┌──

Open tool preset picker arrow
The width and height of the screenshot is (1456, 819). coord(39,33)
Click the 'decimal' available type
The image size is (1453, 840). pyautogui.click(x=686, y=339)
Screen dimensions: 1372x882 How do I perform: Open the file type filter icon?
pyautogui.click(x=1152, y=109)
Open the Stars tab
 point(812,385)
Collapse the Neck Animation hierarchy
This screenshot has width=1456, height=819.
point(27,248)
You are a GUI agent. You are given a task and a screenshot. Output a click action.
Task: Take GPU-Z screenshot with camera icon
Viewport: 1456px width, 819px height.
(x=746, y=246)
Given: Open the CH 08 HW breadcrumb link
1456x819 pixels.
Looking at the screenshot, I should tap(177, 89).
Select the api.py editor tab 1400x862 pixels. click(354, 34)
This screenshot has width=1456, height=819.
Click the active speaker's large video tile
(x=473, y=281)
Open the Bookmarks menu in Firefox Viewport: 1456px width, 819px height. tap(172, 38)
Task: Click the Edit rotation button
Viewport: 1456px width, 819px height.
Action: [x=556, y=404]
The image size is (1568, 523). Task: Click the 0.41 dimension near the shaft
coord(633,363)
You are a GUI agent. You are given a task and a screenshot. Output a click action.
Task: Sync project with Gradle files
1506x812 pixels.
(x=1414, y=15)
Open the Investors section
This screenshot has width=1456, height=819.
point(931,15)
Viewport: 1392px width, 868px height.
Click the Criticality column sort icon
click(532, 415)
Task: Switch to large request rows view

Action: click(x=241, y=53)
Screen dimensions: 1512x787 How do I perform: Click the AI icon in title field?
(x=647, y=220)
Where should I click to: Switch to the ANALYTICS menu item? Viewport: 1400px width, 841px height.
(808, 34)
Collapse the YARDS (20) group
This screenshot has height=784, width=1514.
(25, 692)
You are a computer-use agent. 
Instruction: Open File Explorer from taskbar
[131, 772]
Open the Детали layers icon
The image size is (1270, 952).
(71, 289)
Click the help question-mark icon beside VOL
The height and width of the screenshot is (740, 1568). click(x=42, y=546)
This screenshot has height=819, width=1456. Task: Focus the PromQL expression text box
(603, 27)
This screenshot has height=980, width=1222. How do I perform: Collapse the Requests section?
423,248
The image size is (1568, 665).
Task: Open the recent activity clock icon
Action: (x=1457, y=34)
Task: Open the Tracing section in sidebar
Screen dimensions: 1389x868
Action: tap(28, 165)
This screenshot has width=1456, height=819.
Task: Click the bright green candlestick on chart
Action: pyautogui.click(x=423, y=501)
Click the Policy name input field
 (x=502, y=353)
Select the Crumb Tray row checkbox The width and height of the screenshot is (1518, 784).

└──

Description of the task:
Reproduce all the entries verbatim, leaving nothing out.

Exercise solution:
Open tool preset picker arrow
The width and height of the screenshot is (1456, 819). coord(39,33)
Click the 'decimal' available type
The image size is (1453, 840). pyautogui.click(x=686, y=339)
Screen dimensions: 1372x882 How do I perform: Open the file type filter icon?
pyautogui.click(x=1152, y=109)
Open the Stars tab
 point(812,385)
Collapse the Neck Animation hierarchy
This screenshot has width=1456, height=819.
point(27,248)
You are a GUI agent. You are given a task and a screenshot. Output a click action.
Task: Take GPU-Z screenshot with camera icon
Viewport: 1456px width, 819px height.
(x=746, y=246)
Given: Open the CH 08 HW breadcrumb link
1456x819 pixels.
Looking at the screenshot, I should tap(177, 89).
Select the api.py editor tab 1400x862 pixels. click(354, 34)
This screenshot has width=1456, height=819.
Click the active speaker's large video tile
(x=473, y=281)
Open the Bookmarks menu in Firefox Viewport: 1456px width, 819px height. tap(172, 38)
Task: Click the Edit rotation button
Viewport: 1456px width, 819px height.
Action: [x=556, y=404]
The image size is (1568, 523). Task: Click the 0.41 dimension near the shaft
coord(633,363)
You are a GUI agent. You are given a task and a screenshot. Output a click action.
Task: Sync project with Gradle files
1506x812 pixels.
(x=1414, y=15)
Open the Investors section
This screenshot has width=1456, height=819.
point(931,15)
Viewport: 1392px width, 868px height.
Click the Criticality column sort icon
click(532, 415)
Task: Switch to large request rows view

Action: click(x=241, y=53)
Screen dimensions: 1512x787 How do I perform: Click the AI icon in title field?
(x=647, y=220)
Where should I click to: Switch to the ANALYTICS menu item? Viewport: 1400px width, 841px height.
(808, 34)
Collapse the YARDS (20) group
This screenshot has height=784, width=1514.
(25, 692)
You are a computer-use agent. 
Instruction: Open File Explorer from taskbar
[131, 772]
Open the Детали layers icon
The image size is (1270, 952).
(71, 289)
Click the help question-mark icon beside VOL
The height and width of the screenshot is (740, 1568). click(x=42, y=546)
This screenshot has height=819, width=1456. Task: Focus the PromQL expression text box
(603, 27)
This screenshot has height=980, width=1222. How do I perform: Collapse the Requests section?
423,248
The image size is (1568, 665).
Task: Open the recent activity clock icon
Action: (x=1457, y=34)
Task: Open the Tracing section in sidebar
Screen dimensions: 1389x868
Action: tap(28, 165)
This screenshot has width=1456, height=819.
Task: Click the bright green candlestick on chart
Action: pyautogui.click(x=423, y=501)
Click the Policy name input field
 (x=502, y=353)
Select the Crumb Tray row checkbox The width and height of the screenshot is (1518, 784).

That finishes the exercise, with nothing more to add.